-------- DATA TO USE --------

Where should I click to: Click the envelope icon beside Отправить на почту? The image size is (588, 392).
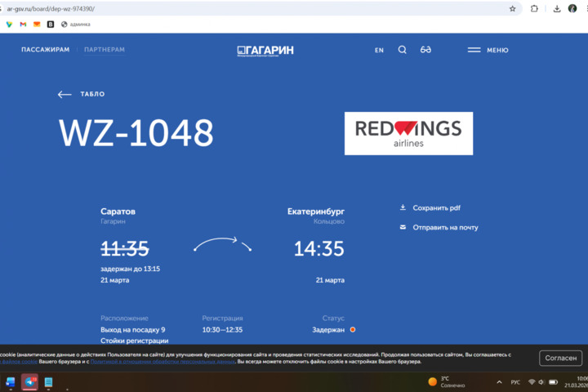coord(403,227)
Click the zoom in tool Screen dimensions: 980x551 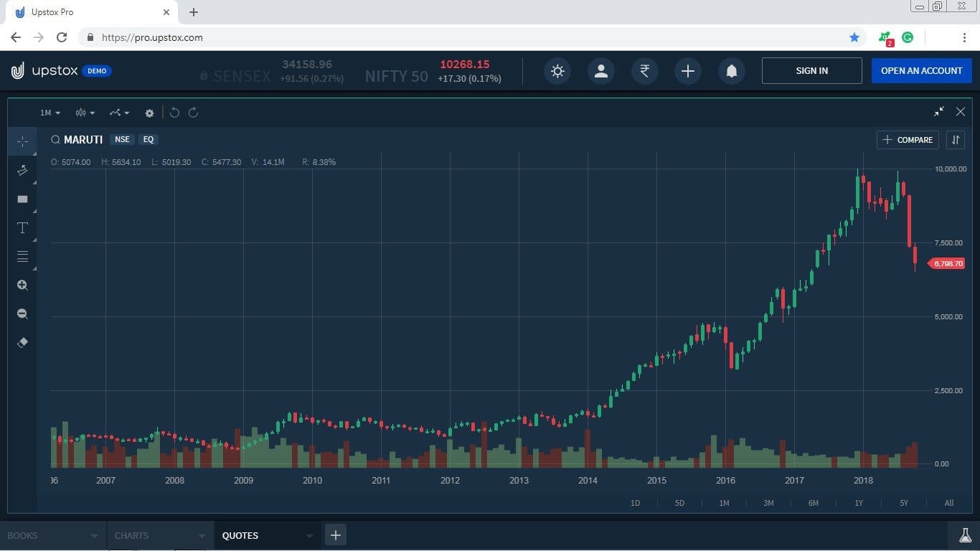(22, 285)
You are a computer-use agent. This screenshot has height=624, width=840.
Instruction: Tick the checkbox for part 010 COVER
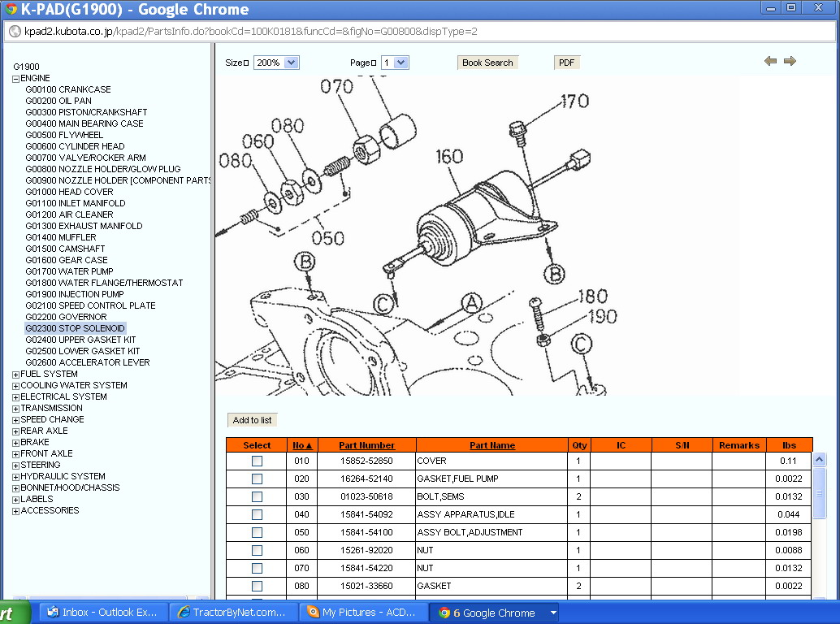258,462
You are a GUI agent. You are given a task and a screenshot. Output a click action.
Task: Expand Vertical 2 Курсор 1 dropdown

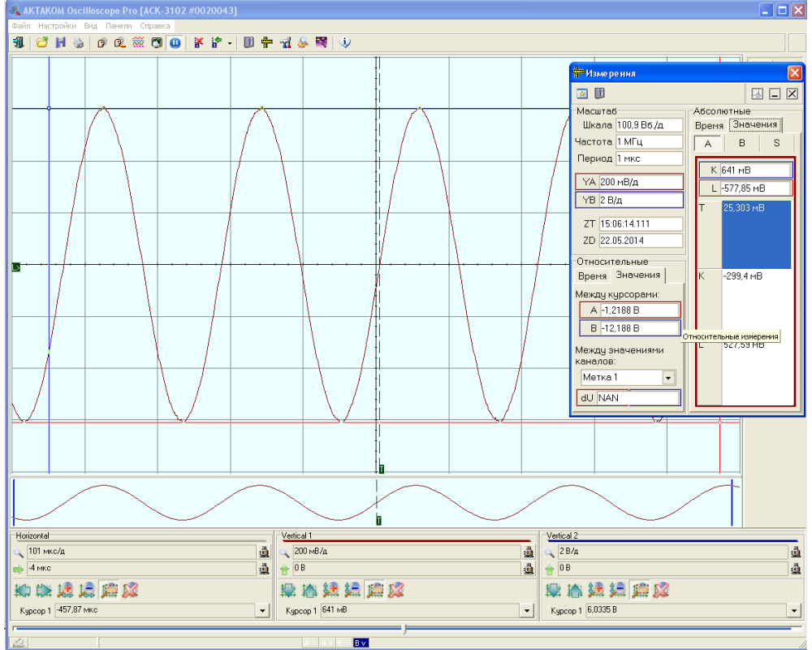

--------

= REQUIRED WORK =
The expected output is the exact run of lines from the one containing "Instruction: Tick the" through the final line of the data above, both ends included, with no pictures.

= RESPONSE =
Instruction: Tick the checkbox for part 010 COVER
258,462
You are a GUI agent. You are given a task and a screenshot. Output a click action.
Task: Expand Vertical 2 Курсор 1 dropdown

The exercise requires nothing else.